◆ **Work order**: Starting with the line containing "Where should I click to: Select the Tigres" and going on through the line containing "Task: Go to previous month arrow", return the lines of the data below exactly, and only those.

◆ **Record extracts**:
▬▬▬

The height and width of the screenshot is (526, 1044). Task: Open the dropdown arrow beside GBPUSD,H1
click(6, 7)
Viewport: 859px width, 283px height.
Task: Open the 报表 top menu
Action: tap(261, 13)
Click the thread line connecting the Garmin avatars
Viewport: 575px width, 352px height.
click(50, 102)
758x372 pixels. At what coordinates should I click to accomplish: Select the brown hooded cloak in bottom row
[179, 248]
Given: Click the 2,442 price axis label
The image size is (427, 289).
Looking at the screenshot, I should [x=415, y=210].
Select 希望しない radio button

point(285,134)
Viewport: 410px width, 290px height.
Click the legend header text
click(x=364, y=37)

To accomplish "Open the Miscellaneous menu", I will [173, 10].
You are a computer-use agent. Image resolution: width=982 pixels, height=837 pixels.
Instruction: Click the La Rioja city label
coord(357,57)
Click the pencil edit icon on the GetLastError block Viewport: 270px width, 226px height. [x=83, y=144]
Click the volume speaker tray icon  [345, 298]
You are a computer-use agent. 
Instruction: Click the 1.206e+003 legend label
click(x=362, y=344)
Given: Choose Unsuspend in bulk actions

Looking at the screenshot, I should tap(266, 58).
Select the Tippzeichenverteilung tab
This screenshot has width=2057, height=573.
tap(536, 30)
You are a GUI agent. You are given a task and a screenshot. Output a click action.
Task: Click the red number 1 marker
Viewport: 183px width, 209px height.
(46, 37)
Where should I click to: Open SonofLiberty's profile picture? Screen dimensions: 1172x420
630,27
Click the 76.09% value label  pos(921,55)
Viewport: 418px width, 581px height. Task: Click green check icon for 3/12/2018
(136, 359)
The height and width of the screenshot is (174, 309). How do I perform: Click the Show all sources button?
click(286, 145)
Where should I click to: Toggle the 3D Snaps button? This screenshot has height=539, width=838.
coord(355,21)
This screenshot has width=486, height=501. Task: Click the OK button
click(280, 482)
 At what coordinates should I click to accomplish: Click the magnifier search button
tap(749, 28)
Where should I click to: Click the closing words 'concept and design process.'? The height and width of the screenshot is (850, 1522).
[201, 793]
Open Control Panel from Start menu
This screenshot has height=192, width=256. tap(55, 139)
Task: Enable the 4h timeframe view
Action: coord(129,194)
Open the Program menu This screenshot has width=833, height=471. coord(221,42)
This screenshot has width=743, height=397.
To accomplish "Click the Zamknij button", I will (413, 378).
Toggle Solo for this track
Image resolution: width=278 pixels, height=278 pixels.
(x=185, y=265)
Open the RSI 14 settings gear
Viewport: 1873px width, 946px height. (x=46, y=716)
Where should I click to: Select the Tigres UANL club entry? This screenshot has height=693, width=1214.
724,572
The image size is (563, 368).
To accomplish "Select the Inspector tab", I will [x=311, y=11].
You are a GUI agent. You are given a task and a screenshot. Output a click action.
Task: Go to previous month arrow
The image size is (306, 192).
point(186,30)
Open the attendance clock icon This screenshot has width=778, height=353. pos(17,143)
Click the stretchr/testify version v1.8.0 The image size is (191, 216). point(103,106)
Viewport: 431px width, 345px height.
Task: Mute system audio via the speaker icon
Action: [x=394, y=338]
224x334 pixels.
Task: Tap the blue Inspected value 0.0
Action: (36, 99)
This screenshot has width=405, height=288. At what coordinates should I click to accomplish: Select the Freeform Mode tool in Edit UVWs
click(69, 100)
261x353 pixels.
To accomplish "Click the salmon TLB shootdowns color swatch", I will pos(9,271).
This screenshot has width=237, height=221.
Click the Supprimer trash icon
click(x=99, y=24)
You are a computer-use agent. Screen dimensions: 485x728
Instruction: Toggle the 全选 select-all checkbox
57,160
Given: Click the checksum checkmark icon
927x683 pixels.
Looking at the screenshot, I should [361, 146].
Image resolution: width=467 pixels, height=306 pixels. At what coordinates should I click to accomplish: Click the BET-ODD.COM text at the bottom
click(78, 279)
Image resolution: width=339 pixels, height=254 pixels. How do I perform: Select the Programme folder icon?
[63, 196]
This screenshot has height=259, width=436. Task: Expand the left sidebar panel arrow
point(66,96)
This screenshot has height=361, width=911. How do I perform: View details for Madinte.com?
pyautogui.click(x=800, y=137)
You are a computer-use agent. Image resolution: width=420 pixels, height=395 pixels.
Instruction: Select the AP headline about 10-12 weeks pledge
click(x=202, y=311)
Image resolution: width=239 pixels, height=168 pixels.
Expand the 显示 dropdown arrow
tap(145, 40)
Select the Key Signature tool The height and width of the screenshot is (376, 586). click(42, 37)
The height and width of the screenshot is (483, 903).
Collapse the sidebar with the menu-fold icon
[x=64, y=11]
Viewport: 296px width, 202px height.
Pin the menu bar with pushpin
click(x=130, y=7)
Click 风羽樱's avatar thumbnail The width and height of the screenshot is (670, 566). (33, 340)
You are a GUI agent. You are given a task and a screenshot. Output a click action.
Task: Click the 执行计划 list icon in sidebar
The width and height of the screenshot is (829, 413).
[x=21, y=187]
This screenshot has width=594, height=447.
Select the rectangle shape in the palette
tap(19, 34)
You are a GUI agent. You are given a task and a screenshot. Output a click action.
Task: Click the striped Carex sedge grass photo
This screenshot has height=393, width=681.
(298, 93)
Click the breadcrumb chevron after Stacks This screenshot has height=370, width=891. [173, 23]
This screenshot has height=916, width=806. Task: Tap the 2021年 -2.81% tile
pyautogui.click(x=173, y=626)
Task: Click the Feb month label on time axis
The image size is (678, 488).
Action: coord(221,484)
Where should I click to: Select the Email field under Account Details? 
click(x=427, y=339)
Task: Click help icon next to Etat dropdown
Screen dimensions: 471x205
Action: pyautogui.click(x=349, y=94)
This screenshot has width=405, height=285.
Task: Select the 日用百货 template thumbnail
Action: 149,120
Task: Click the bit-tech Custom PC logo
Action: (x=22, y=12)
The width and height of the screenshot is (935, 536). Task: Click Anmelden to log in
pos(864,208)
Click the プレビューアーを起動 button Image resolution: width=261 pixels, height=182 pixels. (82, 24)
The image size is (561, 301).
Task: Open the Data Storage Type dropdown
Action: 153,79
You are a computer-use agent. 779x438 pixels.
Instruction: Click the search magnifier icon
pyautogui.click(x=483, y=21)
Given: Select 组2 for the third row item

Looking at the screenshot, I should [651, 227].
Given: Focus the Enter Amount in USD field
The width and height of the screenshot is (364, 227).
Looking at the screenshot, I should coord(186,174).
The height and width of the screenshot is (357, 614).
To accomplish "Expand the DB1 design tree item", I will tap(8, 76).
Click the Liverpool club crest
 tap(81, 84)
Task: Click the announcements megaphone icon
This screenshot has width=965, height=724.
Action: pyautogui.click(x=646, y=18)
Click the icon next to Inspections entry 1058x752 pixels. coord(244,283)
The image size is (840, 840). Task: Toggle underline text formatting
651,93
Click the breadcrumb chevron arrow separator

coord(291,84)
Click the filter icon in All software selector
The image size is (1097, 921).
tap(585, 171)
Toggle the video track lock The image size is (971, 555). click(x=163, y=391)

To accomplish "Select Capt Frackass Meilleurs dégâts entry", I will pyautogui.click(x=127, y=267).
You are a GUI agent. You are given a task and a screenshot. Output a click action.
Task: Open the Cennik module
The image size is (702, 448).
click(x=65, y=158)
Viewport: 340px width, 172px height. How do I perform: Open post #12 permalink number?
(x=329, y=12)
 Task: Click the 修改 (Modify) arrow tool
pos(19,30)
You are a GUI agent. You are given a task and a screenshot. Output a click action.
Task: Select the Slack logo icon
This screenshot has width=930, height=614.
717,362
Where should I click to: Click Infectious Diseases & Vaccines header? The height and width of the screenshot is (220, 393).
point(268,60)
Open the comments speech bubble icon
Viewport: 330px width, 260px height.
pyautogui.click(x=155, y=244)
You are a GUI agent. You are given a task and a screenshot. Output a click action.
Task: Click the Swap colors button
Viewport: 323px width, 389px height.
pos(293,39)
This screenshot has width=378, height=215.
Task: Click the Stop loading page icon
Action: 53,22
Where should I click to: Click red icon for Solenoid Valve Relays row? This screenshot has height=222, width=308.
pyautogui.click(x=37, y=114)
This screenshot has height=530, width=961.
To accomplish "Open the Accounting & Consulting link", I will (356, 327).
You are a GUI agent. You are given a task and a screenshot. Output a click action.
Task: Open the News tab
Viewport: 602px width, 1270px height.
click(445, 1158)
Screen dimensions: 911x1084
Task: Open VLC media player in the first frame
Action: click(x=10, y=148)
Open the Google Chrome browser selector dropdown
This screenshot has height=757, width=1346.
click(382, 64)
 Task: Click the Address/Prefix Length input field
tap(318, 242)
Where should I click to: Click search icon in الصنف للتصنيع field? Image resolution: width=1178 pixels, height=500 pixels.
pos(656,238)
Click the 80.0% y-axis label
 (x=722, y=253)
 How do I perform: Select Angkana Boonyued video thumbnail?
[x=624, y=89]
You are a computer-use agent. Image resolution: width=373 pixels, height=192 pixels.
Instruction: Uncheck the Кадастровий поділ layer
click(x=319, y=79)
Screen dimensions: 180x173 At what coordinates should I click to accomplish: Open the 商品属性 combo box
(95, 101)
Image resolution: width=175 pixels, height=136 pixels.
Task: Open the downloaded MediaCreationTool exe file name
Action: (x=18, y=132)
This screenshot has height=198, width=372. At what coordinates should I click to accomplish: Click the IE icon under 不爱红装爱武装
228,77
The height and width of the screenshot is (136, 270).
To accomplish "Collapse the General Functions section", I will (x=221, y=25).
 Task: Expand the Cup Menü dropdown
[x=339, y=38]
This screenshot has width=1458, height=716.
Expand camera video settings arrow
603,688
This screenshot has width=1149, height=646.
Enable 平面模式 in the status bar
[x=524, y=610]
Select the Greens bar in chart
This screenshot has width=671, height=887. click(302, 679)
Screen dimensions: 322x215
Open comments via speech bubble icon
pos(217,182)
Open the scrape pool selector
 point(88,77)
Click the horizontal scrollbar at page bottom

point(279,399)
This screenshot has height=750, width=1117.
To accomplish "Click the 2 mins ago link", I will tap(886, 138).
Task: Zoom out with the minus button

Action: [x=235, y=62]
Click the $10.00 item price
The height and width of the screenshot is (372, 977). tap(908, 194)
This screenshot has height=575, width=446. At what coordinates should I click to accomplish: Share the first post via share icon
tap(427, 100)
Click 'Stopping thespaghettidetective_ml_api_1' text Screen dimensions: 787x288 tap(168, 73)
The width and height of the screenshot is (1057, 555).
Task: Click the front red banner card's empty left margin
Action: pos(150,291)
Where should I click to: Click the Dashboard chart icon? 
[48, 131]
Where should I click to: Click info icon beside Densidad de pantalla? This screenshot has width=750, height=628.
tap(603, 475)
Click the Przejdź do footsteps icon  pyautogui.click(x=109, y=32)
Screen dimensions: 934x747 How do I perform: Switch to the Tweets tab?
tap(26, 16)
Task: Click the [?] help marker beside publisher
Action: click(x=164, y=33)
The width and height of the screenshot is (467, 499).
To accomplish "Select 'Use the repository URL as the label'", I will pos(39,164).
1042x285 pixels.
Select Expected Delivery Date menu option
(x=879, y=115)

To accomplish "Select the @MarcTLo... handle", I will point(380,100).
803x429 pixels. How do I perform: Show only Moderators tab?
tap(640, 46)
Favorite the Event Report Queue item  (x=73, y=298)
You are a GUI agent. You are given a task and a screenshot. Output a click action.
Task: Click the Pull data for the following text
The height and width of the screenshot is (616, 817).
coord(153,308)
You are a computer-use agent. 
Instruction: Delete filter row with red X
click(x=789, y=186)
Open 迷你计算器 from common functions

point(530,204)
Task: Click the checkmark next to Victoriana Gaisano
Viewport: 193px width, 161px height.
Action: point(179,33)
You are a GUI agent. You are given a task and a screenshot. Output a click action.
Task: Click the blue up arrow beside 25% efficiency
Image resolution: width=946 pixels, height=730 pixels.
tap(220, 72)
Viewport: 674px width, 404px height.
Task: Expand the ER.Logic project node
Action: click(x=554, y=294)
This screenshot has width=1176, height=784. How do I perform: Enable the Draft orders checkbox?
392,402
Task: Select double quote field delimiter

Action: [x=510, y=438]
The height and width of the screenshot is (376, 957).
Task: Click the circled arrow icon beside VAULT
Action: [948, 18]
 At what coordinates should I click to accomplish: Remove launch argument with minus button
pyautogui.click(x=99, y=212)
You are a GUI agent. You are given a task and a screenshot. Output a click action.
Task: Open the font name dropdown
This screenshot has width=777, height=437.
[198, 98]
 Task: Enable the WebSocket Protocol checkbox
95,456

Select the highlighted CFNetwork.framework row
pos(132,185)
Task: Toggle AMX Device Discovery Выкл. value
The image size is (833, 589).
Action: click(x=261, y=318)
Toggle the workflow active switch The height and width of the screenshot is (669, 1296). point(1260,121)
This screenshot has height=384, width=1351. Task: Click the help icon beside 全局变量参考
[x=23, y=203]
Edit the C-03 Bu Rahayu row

▬▬▬

◆ **Finished task**:
Where should I click to: Select the Tigres UANL club entry? This screenshot has height=693, width=1214.
724,572
The image size is (563, 368).
To accomplish "Select the Inspector tab", I will [x=311, y=11].
You are a GUI agent. You are given a task and a screenshot. Output a click action.
Task: Go to previous month arrow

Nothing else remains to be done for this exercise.